News 07.05.2019

NJORD Estonia: GDPR in the light of no-deal Brexit

GDPR entered into force on May 25, 2018. The Brexit saga is significantly older, but regardless of the preceding, the future is confusing for international and cross-border operating businesses.

Should we expect many changes from the point of view of the GDPR?

On the one hand, the UK was an EU member state during the development and enforcement of the GDPR and London has participated in drawing up the European data protection rules. Consequently, the UK has harmonized its national legislation from the EU data protection perspective. However, the similarity of the EU and UK data protection regulation shall not resolve all problems. All countries outside the EU are handled as “third countries” for the Member States, meaning that when transmitting data to the UK upon no-deal Brexit, Articles 44 and 45 of the General Data Protection Regulation (GDPR) shall apply.

The European Data Protection Board, as well as the UK’s relevant authority, have developed guidelines for the organisations for situations, where data needs to be transmitted to either side upon no-deal Brexit. One solution would be to use the standard data protection clauses adopted by the Commission or alternatively, other similar agreements.

Five steps to follow when transmitting or receiving data from the UK

Companies should already educate themselves on what the data processing procedure shall look like in the UK regarding the data originating from the EU.

Secondly, it is necessary to determine and apply the particularly suitable means of data transmission, considering the nature of the data to be transmitted and processed.

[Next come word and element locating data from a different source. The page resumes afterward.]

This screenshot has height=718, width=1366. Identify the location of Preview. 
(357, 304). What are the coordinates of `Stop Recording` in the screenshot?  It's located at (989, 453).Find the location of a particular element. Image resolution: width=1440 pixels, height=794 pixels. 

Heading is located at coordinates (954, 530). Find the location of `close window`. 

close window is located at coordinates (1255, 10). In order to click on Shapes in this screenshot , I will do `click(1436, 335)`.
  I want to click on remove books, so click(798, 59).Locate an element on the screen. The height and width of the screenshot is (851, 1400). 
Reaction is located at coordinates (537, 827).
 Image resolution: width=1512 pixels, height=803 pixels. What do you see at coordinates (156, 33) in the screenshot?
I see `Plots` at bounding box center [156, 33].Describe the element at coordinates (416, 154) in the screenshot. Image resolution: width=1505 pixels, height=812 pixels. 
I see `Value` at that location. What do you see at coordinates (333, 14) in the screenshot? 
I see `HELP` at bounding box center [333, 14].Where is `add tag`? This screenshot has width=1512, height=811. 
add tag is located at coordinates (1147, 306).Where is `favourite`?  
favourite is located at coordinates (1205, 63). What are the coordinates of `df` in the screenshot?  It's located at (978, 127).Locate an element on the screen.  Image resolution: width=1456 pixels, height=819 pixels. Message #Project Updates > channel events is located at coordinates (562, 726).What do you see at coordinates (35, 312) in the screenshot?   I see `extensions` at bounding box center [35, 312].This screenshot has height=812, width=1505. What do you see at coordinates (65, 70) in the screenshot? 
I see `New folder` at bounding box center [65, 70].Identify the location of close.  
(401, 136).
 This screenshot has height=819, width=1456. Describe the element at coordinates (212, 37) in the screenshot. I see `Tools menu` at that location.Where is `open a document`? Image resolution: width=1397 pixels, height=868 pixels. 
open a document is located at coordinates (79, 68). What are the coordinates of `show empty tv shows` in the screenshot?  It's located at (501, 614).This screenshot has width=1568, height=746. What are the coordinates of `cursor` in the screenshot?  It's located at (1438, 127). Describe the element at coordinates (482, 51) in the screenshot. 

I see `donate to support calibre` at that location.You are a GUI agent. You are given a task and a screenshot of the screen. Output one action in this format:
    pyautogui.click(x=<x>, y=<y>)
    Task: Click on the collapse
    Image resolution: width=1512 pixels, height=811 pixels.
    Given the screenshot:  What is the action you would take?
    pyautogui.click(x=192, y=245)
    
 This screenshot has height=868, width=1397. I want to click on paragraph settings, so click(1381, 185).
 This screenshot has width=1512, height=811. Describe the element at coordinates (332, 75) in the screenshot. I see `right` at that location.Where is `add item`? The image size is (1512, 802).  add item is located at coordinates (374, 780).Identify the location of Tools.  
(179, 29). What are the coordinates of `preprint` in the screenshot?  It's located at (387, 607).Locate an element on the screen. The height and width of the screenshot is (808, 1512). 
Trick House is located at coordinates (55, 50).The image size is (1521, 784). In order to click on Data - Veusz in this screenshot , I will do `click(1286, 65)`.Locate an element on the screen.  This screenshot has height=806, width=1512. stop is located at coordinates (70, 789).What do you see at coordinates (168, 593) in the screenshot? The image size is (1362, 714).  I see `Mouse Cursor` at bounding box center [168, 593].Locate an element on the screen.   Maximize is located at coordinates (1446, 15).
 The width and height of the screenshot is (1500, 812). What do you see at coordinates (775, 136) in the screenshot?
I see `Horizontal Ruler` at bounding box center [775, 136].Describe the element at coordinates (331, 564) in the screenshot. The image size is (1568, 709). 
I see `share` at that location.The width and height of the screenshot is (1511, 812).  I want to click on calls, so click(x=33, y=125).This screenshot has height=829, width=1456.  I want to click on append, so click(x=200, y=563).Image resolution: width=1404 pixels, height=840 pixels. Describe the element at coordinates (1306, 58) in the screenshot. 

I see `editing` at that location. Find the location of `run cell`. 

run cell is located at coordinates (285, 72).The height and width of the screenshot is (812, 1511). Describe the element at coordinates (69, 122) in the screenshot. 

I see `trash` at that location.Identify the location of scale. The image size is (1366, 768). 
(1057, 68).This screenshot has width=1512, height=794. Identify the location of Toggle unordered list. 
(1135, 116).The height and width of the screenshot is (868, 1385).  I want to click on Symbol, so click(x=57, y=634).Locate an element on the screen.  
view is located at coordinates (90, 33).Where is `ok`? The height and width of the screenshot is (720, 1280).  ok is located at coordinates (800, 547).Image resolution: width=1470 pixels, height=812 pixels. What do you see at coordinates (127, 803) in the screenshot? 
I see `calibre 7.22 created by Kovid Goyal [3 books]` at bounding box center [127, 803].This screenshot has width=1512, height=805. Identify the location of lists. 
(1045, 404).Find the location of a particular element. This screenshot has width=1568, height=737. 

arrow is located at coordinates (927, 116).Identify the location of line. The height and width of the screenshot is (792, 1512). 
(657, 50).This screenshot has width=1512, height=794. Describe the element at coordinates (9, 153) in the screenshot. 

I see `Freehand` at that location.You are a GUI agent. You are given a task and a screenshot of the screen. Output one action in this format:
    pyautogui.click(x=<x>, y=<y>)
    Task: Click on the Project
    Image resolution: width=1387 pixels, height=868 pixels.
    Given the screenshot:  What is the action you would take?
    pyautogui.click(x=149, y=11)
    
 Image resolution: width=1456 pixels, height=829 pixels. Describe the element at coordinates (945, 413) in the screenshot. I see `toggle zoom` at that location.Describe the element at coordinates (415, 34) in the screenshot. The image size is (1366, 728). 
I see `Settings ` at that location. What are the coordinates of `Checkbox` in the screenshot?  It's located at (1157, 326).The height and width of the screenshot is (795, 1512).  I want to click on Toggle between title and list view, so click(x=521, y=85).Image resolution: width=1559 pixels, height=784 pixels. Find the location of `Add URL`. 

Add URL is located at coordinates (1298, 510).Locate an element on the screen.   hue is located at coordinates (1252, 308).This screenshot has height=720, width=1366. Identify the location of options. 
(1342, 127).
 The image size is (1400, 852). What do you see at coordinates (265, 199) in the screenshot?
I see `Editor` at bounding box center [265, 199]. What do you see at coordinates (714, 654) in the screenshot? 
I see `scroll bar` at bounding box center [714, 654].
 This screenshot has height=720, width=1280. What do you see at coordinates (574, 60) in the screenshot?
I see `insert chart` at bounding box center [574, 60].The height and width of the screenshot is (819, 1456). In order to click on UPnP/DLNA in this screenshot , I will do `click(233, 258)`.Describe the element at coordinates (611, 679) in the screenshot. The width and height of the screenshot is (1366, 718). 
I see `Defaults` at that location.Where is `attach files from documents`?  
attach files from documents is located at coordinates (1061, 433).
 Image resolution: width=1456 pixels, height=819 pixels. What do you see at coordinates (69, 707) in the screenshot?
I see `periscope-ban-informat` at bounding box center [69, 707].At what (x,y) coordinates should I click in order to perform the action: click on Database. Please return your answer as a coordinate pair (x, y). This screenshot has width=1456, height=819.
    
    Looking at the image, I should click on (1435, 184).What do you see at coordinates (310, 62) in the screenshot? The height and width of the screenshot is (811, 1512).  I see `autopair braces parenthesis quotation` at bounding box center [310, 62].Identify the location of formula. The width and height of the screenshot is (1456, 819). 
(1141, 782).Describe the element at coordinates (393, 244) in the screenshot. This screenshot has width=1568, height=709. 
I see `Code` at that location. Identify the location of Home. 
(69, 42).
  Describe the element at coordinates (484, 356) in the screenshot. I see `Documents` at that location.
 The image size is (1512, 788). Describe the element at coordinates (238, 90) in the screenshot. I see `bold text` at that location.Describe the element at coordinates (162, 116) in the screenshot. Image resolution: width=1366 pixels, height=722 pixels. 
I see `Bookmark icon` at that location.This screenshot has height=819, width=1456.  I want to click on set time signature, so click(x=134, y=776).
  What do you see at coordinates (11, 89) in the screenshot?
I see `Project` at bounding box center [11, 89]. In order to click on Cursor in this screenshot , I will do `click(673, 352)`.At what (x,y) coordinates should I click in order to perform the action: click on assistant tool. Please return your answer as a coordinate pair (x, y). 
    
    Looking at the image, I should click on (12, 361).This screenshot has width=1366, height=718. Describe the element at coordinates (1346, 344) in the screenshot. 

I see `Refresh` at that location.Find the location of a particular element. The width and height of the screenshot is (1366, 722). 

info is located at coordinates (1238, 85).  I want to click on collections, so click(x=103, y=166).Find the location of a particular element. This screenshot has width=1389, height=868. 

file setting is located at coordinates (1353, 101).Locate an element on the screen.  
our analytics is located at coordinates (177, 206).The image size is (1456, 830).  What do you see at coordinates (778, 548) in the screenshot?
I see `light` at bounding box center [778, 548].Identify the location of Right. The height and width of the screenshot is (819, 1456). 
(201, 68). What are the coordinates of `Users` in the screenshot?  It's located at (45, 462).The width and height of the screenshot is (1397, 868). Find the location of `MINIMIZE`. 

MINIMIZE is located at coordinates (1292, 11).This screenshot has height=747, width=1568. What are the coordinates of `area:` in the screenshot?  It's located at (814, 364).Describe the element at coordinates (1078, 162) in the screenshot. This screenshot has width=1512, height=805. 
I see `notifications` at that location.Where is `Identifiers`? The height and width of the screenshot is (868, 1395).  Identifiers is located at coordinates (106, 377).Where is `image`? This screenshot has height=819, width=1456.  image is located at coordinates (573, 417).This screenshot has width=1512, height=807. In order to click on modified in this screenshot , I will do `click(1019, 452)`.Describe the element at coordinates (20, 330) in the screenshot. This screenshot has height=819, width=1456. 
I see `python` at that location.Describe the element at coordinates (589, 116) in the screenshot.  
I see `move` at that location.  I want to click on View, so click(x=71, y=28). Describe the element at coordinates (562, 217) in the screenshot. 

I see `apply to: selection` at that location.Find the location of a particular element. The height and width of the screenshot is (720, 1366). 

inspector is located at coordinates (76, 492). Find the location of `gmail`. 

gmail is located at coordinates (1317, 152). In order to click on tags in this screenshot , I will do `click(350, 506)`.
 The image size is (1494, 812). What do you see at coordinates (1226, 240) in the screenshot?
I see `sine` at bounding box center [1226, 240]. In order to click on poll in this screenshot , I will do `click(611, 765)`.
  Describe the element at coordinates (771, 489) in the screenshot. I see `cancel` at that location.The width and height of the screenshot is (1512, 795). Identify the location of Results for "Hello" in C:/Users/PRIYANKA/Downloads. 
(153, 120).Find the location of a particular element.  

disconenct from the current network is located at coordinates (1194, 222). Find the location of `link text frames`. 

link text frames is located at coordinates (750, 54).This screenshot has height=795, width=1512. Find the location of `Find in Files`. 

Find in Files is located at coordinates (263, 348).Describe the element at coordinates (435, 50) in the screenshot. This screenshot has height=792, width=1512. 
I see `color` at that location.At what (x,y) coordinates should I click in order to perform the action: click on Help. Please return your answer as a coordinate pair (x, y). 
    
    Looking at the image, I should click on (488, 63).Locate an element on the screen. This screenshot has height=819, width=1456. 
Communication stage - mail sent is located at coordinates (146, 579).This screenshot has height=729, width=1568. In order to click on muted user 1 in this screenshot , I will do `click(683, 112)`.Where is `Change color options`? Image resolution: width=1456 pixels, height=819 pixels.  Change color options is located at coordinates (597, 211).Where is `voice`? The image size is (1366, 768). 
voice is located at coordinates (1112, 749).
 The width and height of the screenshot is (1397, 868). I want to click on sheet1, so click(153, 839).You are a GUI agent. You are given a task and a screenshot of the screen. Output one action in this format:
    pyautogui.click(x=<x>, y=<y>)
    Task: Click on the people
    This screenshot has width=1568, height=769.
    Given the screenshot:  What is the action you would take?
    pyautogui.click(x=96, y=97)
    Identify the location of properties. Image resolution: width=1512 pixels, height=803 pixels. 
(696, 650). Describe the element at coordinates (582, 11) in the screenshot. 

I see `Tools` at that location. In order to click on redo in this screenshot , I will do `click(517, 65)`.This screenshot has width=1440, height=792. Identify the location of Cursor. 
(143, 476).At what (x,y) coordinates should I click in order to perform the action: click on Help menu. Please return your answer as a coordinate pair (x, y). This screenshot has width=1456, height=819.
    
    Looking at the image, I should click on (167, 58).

Do not overlook your internal rules of procedure and the data processing instructions. In practice, it is common that companies and organizations conclude agreements or arrangements between themselves for processing data, but the weakest link turns out to be their own employee, who has not been sufficiently instructed, or deficiencies of technical capacity occur.

Be sure to review and, if necessary, make changes to all kinds of privacy policies and personal data processing notifications, which are aimed at corporate customers and the public. If data transmission to the UK occurs after Brexit, it means that the data is transferred to a third country, and it must be known to the data subject.

In order to verify the necessity of making amendments in the rules of concluding agreements and processing personal data, companies need to carry out an audit, which gives a clear overview of the actual data processing and documents describing the processes.